Patients with Cervical Cancer with and without HIV Infection Have Unique T-cell Activation Profiles despite Similar Survival Outcomes after Chemoradiation

Abstract The global burden of cervical cancer is highest in low- and middle-income countries. Women living with human immunodeficiency virus (HIV) infection are particularly affected by cervical cancer despite availability and adherence to antiretroviral therapy. Immune profile correlates of survival and treatment response have not been widely explored in patients with and without HIV infection. This study recruited women with cervical cancer undergoing definitive chemoradiation (CRT) in Botswana. Clinical characteristics and blood samples were collected.

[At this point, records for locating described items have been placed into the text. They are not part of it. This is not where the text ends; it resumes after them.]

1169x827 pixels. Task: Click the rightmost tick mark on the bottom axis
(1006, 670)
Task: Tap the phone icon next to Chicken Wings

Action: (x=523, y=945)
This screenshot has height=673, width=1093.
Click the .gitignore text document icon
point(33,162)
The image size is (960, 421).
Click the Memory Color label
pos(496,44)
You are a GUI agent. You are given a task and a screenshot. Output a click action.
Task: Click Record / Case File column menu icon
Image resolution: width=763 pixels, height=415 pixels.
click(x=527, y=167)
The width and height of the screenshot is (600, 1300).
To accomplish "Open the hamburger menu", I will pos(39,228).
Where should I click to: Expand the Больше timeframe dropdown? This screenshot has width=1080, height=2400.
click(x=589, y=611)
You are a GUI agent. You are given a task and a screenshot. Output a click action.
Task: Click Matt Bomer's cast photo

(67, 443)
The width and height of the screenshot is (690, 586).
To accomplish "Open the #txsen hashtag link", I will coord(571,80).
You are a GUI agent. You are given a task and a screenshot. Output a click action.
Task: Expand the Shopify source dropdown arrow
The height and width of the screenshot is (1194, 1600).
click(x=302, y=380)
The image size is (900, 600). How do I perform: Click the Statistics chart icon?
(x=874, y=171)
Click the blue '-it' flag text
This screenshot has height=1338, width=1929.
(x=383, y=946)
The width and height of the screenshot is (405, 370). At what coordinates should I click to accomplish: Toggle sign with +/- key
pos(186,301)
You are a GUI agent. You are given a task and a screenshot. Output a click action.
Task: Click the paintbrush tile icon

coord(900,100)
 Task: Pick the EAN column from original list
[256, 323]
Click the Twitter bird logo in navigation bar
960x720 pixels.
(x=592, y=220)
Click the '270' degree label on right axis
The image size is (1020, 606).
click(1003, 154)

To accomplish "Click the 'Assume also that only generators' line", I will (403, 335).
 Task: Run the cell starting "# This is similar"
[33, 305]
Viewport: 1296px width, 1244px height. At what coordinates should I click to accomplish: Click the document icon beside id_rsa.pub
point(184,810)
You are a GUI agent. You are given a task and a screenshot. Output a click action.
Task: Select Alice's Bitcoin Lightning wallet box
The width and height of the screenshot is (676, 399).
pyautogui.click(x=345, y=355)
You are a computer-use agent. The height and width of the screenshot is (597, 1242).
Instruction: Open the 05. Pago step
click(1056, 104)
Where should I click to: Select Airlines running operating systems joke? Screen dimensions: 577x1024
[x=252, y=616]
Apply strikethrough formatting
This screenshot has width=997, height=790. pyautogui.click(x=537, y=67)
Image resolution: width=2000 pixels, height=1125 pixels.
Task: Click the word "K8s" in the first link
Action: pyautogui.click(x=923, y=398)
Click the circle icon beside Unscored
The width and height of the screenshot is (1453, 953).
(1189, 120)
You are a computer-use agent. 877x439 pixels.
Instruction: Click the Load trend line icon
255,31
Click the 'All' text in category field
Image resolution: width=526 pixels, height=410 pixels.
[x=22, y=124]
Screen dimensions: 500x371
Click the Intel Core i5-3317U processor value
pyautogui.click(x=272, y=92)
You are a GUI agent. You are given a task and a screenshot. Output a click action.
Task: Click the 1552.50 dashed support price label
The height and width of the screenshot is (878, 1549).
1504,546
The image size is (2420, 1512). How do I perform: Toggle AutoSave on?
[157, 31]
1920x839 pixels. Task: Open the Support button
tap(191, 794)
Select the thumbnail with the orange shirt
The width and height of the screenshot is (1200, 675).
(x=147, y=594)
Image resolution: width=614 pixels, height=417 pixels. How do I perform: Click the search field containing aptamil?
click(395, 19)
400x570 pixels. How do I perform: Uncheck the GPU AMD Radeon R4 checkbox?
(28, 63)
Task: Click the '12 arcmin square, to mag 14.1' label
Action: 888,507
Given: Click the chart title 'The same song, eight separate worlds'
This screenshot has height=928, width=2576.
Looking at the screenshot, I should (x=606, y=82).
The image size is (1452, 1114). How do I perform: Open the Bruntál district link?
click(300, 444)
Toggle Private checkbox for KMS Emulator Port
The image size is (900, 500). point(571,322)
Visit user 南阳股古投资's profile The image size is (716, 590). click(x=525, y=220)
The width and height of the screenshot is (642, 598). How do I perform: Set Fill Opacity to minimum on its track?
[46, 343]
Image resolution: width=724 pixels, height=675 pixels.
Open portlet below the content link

Flow cytometry was performed on samples prior to initiation, at completion, and 3 months after CRT. Logistic regression analysis identified immune markers that differed by HIV status and correlated with overall survival (OS). The study enrolled 131 consecutive women (HIV+ N = 89 and HIV− N = 42). From initiation to 3 months after CRT, a significant decrease in CD4 frequency (72%–60.55%, P < 0.001) and an increase in CD8 frequency (20.9%–31.5%, P < 0.001) were seen in women without HIV, whereas no significant changes in CD4 frequency (52.5%–50.9%) or CD8 frequency (39.9%–41.4%) were observed in those with HIV. Peripheral T cells underwent similar activation across the cohort regardless of HIV status. Improved OS was associated with reduced frequency of IL-2–expressing CD4 T-cell subsets. In women living with HIV, enhanced OS was associated with the presence of proinflammatory CD8 T cells. CRT induces peripheral T-cell activation and distinct cytokine profiles that differ by HIV status. Despite similar OS, HIV infection may differentially affect immune response to CRT in women with well-managed HIV. Significance: Chemoradiation affects the immune system of patients with cervical cancer with well-controlled HIV infection differently than those without HIV, yet their survival does not differ. This finding is an important step in understanding how management of HIV infection can modify cancer outcomes, particularly in settings with a high burden of HIV.